How to ensure that RDTSC is accurate?

I've read that RDTSC can gives false readings and should not be relied upon.
Is this true and if so what can be done about it?

Solution

Very old CPU's have a RDTSC that is accurate.

The problem

However newer CPU's have a problem.
Engineers decided that RDTSC would be great for telling time.
However if a CPU throttles the frequency RDTSC is useless for telling time.
The aforementioned braindead engineers then decided to 'fix' this problem by having the TSC always run at the same frequency, even if the CPU slows down.

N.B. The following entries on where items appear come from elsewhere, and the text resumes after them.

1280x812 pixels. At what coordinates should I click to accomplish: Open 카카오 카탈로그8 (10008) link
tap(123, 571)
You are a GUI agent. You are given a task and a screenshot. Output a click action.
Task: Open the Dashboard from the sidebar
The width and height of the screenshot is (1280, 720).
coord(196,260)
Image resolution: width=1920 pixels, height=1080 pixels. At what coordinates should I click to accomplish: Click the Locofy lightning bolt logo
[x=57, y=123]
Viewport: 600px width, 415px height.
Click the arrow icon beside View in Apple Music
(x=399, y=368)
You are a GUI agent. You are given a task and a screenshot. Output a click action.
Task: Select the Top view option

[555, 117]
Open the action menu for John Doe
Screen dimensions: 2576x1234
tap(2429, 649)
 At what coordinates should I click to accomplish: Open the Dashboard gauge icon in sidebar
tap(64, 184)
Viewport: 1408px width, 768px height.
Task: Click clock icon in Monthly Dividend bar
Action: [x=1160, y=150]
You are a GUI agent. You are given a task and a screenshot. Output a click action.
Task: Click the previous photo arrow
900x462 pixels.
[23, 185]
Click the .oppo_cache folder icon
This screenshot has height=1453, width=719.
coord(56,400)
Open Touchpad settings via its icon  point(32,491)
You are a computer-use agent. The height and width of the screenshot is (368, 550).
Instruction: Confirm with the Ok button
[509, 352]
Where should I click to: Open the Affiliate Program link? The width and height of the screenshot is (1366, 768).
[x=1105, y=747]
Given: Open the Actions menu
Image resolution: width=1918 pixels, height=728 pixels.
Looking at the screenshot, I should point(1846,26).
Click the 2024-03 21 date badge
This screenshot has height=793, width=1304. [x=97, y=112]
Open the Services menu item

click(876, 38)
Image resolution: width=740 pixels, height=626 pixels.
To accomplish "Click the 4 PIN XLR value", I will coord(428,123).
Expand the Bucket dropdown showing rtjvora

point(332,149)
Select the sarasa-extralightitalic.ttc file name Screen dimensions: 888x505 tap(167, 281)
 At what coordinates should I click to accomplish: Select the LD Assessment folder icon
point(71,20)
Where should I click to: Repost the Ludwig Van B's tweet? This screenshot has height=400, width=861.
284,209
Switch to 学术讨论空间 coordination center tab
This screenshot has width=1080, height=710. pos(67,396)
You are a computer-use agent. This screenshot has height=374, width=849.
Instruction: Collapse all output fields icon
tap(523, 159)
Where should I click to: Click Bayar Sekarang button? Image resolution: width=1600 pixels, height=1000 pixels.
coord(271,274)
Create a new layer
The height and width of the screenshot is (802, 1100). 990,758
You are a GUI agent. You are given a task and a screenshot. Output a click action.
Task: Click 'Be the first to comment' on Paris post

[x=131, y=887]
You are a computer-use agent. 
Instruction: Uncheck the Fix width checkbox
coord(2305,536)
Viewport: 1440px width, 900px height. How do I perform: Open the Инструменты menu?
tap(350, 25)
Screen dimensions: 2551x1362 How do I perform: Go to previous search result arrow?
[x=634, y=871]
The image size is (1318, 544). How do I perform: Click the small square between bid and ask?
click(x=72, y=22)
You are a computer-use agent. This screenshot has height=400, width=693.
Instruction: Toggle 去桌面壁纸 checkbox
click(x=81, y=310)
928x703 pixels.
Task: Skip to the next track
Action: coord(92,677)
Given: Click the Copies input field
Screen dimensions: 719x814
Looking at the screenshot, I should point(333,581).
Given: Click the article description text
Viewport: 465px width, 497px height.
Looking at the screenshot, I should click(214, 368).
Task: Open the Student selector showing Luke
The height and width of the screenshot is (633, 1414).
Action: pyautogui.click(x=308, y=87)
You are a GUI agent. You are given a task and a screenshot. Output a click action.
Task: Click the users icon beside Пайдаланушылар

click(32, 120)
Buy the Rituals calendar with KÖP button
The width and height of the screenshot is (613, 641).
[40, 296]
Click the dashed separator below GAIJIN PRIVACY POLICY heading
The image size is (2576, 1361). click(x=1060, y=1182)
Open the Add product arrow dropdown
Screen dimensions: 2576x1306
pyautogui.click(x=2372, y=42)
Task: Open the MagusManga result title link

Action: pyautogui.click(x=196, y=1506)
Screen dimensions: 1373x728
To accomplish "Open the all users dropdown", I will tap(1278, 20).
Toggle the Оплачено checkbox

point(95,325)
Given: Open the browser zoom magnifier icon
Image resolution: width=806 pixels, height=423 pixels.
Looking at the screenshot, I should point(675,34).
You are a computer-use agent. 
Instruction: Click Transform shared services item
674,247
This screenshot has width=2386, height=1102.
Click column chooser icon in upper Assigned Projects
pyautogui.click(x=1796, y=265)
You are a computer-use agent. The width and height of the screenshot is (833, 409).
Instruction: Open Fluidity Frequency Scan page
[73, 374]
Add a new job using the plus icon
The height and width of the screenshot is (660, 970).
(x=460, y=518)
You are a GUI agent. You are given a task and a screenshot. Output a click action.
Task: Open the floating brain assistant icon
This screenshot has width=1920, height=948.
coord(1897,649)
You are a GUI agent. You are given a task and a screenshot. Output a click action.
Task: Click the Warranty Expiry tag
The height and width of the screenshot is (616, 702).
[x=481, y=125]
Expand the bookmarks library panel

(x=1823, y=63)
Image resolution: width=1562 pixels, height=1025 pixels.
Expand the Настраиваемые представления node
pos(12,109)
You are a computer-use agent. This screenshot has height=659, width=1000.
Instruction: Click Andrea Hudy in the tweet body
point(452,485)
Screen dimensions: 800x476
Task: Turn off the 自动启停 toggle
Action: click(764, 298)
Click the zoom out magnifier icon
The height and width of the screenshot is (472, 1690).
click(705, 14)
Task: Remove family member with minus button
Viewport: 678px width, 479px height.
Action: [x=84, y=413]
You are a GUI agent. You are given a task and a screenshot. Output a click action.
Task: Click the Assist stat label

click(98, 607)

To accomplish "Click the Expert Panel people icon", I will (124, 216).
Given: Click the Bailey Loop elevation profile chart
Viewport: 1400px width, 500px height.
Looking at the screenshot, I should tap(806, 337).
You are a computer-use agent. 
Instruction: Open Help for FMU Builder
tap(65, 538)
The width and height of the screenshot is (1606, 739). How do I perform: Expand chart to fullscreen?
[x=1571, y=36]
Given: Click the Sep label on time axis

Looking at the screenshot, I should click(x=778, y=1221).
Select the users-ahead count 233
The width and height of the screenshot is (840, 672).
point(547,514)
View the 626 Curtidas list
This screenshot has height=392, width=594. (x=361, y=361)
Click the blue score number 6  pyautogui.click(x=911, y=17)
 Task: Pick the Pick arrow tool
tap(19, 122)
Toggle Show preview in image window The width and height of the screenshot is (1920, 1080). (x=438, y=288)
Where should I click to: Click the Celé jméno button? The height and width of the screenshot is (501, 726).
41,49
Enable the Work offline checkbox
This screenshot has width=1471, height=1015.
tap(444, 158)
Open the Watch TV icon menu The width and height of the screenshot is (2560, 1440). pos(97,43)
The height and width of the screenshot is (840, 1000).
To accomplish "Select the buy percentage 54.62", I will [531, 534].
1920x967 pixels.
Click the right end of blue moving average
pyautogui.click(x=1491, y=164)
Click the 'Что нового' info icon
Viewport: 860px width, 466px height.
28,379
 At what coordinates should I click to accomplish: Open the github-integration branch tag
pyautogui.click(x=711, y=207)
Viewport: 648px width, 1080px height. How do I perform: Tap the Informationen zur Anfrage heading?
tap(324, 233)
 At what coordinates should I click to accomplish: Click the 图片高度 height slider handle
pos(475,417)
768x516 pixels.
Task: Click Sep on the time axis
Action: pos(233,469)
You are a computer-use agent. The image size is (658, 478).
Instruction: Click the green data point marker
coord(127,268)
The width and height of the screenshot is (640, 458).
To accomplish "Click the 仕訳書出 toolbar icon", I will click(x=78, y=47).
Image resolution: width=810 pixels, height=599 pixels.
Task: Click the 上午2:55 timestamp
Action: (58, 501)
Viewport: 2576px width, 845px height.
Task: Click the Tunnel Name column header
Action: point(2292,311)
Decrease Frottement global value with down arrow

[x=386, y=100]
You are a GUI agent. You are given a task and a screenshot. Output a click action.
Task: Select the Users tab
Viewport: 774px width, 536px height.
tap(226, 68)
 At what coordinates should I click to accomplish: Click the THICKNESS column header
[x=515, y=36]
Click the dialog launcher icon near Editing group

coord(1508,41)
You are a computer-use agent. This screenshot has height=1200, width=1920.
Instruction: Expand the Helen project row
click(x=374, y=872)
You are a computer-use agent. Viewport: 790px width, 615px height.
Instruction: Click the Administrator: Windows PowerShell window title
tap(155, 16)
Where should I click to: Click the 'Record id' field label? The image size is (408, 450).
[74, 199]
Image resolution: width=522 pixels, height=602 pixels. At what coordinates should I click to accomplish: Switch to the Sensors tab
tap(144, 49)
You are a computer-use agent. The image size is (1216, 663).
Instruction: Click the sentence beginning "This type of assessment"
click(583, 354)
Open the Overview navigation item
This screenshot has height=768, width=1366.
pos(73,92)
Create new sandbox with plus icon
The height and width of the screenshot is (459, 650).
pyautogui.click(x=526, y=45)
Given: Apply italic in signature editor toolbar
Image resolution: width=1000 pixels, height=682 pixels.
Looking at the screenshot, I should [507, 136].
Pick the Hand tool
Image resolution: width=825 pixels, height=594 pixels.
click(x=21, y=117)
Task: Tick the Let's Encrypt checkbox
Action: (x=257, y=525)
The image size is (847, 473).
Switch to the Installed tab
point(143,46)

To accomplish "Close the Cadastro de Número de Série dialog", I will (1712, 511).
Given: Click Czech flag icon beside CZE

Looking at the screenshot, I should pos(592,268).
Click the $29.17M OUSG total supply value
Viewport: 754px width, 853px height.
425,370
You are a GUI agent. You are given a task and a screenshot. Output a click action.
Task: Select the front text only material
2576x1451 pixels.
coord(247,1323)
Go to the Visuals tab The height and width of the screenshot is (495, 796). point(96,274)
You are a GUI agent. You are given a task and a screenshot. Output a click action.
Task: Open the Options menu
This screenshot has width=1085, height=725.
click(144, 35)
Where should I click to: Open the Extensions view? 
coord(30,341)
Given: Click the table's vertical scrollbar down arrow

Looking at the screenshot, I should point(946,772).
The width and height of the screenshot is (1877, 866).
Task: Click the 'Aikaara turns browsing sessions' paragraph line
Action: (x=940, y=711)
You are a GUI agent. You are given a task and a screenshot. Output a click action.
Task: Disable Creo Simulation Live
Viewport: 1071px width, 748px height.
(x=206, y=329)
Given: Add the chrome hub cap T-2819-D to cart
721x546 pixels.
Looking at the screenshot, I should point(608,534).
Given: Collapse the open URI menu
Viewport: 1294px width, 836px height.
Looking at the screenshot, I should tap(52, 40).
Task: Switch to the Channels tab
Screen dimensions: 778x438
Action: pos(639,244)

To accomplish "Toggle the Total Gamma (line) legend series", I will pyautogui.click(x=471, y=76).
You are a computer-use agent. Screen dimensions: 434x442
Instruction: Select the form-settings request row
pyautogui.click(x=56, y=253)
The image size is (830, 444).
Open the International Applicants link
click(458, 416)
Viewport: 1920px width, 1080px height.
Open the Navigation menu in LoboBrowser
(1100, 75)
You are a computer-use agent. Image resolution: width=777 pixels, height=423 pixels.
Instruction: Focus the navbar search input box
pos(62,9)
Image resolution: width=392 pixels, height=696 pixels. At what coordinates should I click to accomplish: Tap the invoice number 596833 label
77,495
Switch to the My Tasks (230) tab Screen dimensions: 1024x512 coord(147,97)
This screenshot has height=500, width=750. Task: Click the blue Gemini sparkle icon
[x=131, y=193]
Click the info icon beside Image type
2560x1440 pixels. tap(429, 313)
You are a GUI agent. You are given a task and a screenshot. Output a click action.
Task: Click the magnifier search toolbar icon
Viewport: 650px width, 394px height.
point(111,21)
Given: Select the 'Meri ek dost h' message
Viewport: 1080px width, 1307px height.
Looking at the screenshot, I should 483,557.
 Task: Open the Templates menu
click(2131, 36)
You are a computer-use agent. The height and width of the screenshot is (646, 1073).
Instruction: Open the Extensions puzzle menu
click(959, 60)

This has the 'advantage' that TSC can be used for telling elapsed (wall clock) time. However it makes the TSC ~~useless~~ less useful for profiling.

How to tell if your CPU is not broken

You can tell if your CPU is fine by reading the TSC_invariant bit in the CPUID.

Set EAX to 80000007H and read bit 8 of EDX.
If it is 0 then your CPU is fine.
If it's 1 then your CPU is broken and you need to make sure you profile whilst running the CPU at full throttle.

function IsTimerBroken: boolean;
{$ifdef CPUX86}
asm
  //Make sure RDTSC measure CPU cycles, not wall clock time.
  push ebx
  mov eax,$80000007  //Has TSC Invariant support?
  cpuid
  pop ebx
  xor eax,eax        //Assume no
  and edx,$10        //test TSC_invariant bit
  setnz al           //if set, return true, your PC is broken.
end;
{$endif}
  //Make sure RDTSC measure CPU cycles, not wall clock time.
{$ifdef CPUX64}
asm
  mov r8,rbx
  mov eax,$80000007  //TSC Invariant support?
  cpuid
  mov rbx,r8
  xor eax,eax
  and edx,$10 //test bit 8
  setnz al
end;
{$endif}

How to fix out of order execution issues

See: http://www.intel.de/content/dam/www/public/us/en/documents/white-papers/ia-32-ia-64-benchmark-code-execution-paper.pdf

Use the following code:

function RDTSC: int64;
{$IFDEF CPUX64}
asm
  {$IFDEF AllowOutOfOrder}
  rdtsc
  {$ELSE}
  rdtscp        // On x64 we can use the serializing version of RDTSC
  push rbx      // Serialize the code after, to avoid OoO sneaking in
  push rax      // later instructions before the RDTSCP runs.
  push rdx      // See: http://www.intel.de/content/dam/www/public/us/en/documents/white-papers/ia-32-ia-64-benchmark-code-execution-paper.pdf
  xor eax,eax
  cpuid
  pop rdx
  pop rax
  pop rbx
  {$ENDIF}
  shl rdx,32
  or rax,rdx
  {$ELSE}
{$IFDEF CPUX86}
asm
  {$IFNDEF AllowOutOfOrder}
  xor eax,eax
  push ebx
  cpuid         // On x86 we can't assume the existance of RDTSP
  pop ebx       // so use CPUID to serialize
  {$ENDIF}
  rdtsc
  {$ELSE}
error!
{$ENDIF}
{$ENDIF}
end;

How to run RDTSC on a broken CPU

The trick is to force the CPU to run at 100%.
This is usually done by running the sample code many many times.
I usually use 1.000.000 to start with.
I then time those 1 million runs 10x and take the lowest time of those attempts.

Comparisons with theoretical timings show that this gives very accurate results.